Humphreys Yacht Design are a leading international design studio, specialising in creating dynamic and cutting edge yacht designs for both sail and power. They are committed to delivering optimum performance, efficiency, safety and manageability for their clients.
Since 2019, Cape Horn Engineering have been collaborating with Humphreys Yacht Design to assist their design team, by running an extensive CFD design campaign, to develop a custom 50m Explorer Yacht whilst working simultaneously on another project, the Arksen 85 Explorer.
Arksen 85
The Arksen 85, the first of the range of fast-displacement, Arctic Explorer yachts to be developed, has been an exciting and intensive project for the HYD team. With a challenging brief to meet specific performance, comfort, and safety requirements in combination with minimising environmental impact, the design of the Arksen 85 has undergone extensive research and development to find the optimum balance of features. The highly refined hull form will provide exceptional handling and long-range cruising potential. Hull number one will feature a serial hybrid propulsion system and extensive solar arrays, coupled with a large battery bank for extended silent running, both at slow speeds and overnight anchoring.

Humphreys 50m Explorer
The custom 50m Explorer Yacht has been designed with an aluminium hull and a superstructure partially in composite glass epoxy, for family use and global cruising, with exceptional efficiency, comfort and safety levels. The Explorer features a highly refined, fast-displacement hull form, light weight construction, hybrid propulsion, stabiliser fins in combination with a large gyro and capacity to carry large tenders and multiple toys.
The build contract for the 50m custom Explorer Yacht has recently been signed by JFA Yachts, France and construction of the yacht is currently underway, due to be launched in 2024.

The entire design process was centred around optimising the performance of the hull in order to meet the owners stringent design requirements. Our comprehensive CFD studies were initially validated against known experimental data, before being used to drive the design process and reveal design improvements. At every stage of the study the performance and efficiency were incrementally enhanced in fulfilment of the design brief, as CFD facilitated the rapid investigation of numerous design options.

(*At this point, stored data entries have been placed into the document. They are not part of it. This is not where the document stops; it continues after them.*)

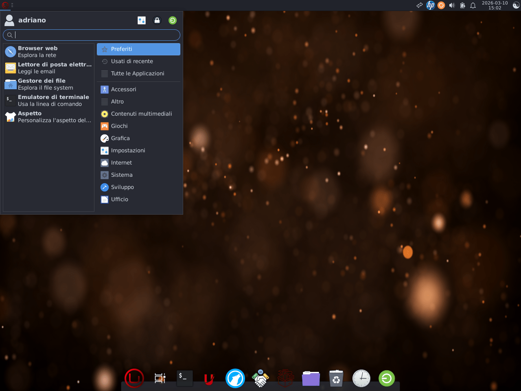Click the orange software update tray icon

point(441,5)
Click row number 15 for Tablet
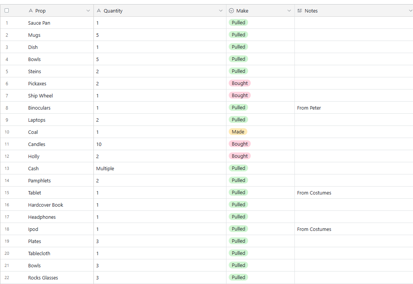 point(7,193)
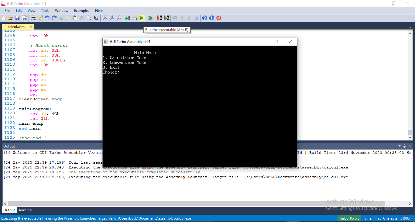Select the calcul.asm editor tab
The width and height of the screenshot is (415, 222).
pos(16,27)
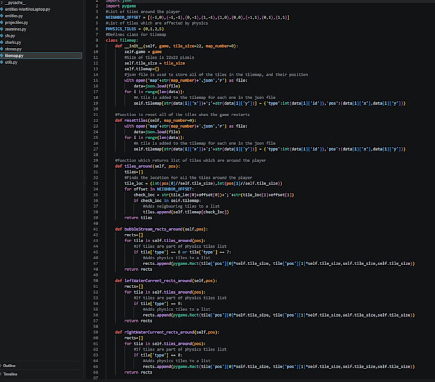Click the Python icon beside seamines.py
This screenshot has height=382, width=435.
click(x=2, y=29)
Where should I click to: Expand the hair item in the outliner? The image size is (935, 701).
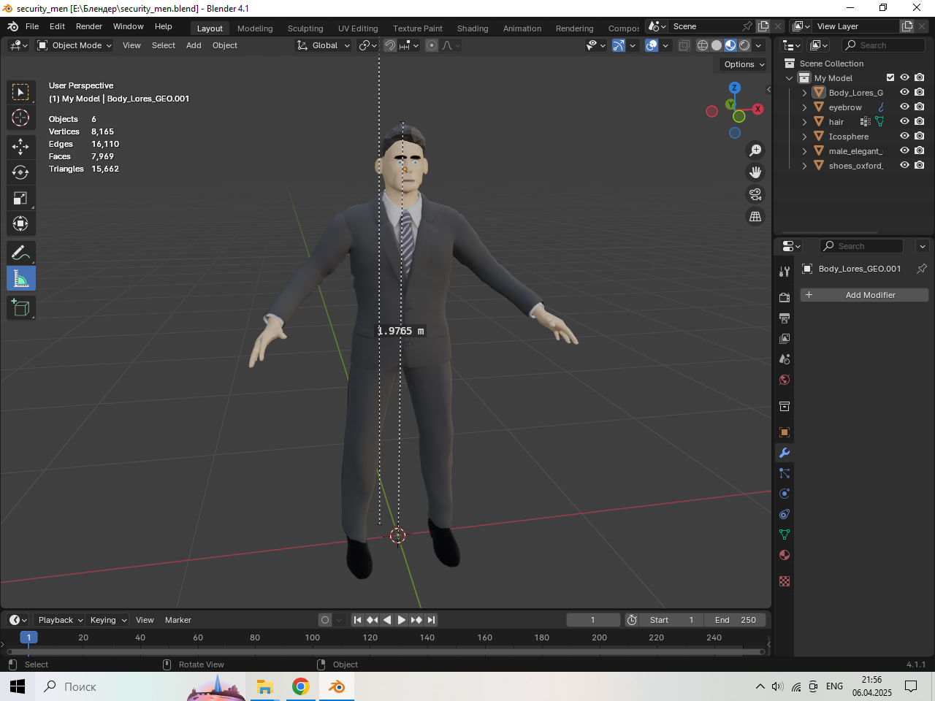click(804, 122)
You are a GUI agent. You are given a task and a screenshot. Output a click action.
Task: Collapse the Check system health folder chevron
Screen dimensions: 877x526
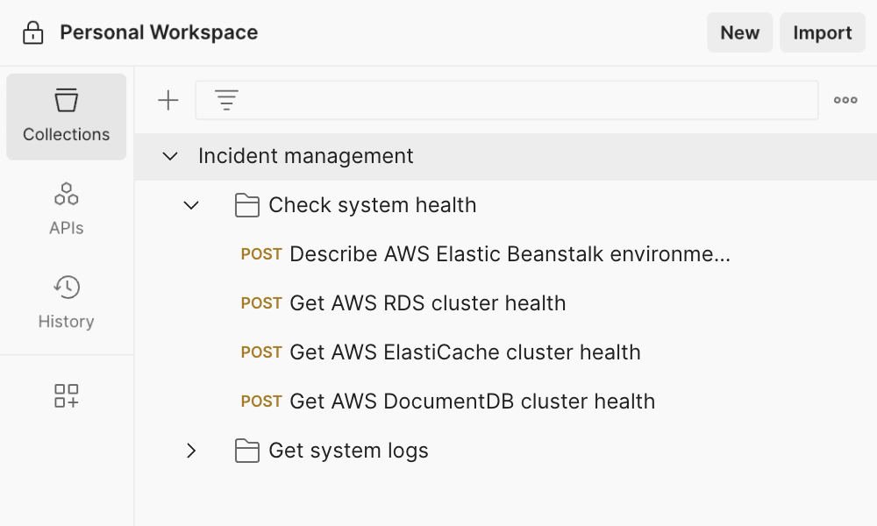click(191, 206)
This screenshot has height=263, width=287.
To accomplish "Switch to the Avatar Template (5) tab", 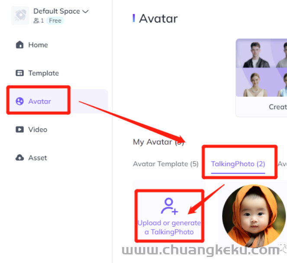I will point(166,164).
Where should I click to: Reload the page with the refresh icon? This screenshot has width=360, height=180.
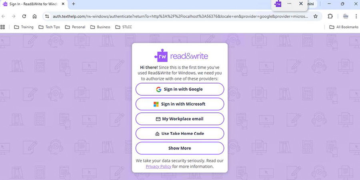click(24, 16)
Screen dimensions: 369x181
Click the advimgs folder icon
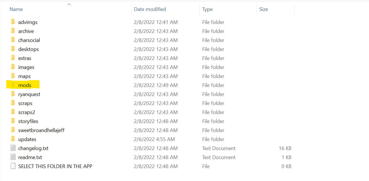(13, 22)
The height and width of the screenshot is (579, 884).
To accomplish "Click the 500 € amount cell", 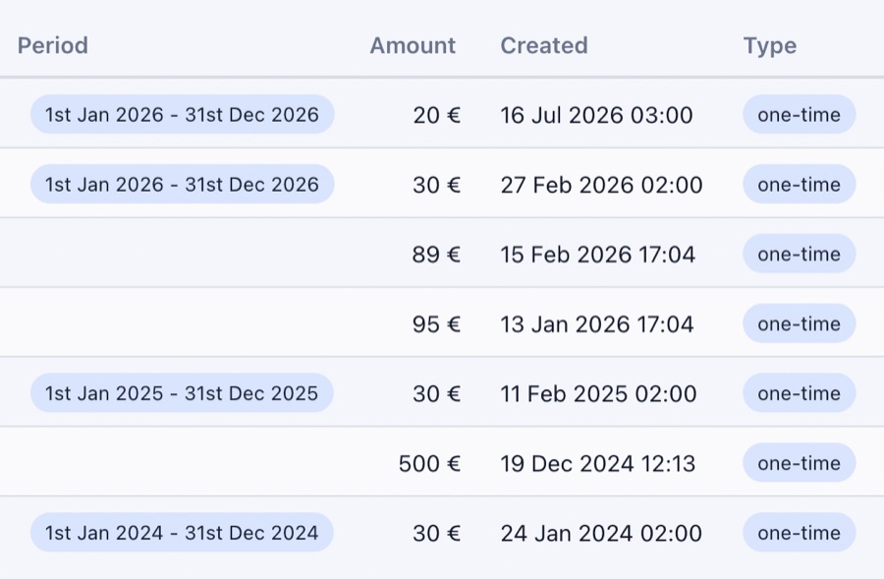I will [x=429, y=463].
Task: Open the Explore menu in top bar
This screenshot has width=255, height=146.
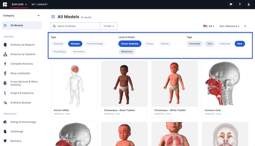Action: [x=19, y=4]
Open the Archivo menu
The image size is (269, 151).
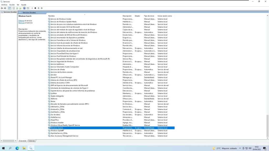tap(4, 5)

Extensive CFD design programme, running for almost two years
We began this project by simulating three reference hulls with known performance characteristics to validate our models. Following this, we proceeded with investigations of two initial development hulls.
CFD analysis was performed for all five designs to investigate the calm water performance of the vessel and the seakeeping characteristics. The addition of stern foils and interceptors to the two initial development hulls was investigated to determine their effects upon the hulls attitude and resistance in calm water. We investigated curved foils versus straight foils, varying the longitudinal position (close to the stern), the vertical distance to the hull, and the angle of attack. Additional investigations were carried out for the stern foil to study its influence on the damping of pitch motions and added resistance in waves. The seakeeping investigations were in head waves of 50m in length and 1.5m height. The vessel’s motions, heave and pitch amplitudes, vertical accelerations and added resistance were also determined. The vertical accelerations were obtained in three longitudinal positions in the yacht, in the centre of mass and at 10% and 80% of the yacht overall length.
After the initial analysis, another nine hulls were developed and investigated, with variations of volume distribution, wetted hull length, displacement, shape of the propeller tunnels and general hull shape variations. Performance and fulfilment of the design brief were incrementally improved with each new variation, as the design requirements evolved throughout the design process.
Turning Circle Manoeuvre of the Explorer following the ITTC Recommended Procedure for Full Scale Manoeuvre Trials. 6 DOF simulation with active rudders and fin stabilisers. The simulation is performed with the code STAR-CCM+ from Siemens Digital Industries.
Once the hull design was finalised, the addition of appendages was investigated. For this analysis, propulsion was modelled with an actuator disk which captures the main effects of the rotating propeller. The appendages were added one by one in order to be able to quantify their effect on total resistance. First the skeg was added to the bare hull, followed by the twin rudders, and the propeller shafts with their brackets. Then a pair of roll stabilizing fins, the bow thruster tunnels and finally interceptors of different deployment heights. This stripping method produced very valuable information about the single contribution of each type of appendage.
Finally, the CFD results were compared to model test results performed at MARIN in the Netherlands. While the yacht is being built, a study of the effect of loading conditions, displacement and centre of mass position will be performed to obtain further data for the different operational profiles of the yacht.

”Everything we help design is driven by our core values. Whether it’s a custom superyacht, a flagship new creation, an award-winning sailing yacht or a uniquely efficient motor yacht, we are experts in all disciplines and draw on our cross-sector knowledge and experience to continually push the boundaries. Our objective, always, is synergy. The whole is greater than the sum of its parts. This is embraced by our processes in which all aspects of a vessel is considered simultaneously, developing the full picture and allowing our analysis to drive the cutting edge of design. ” comments Dr.-Ing Rodrigo Azcueta, Managing Director, Cape Horn Engineering.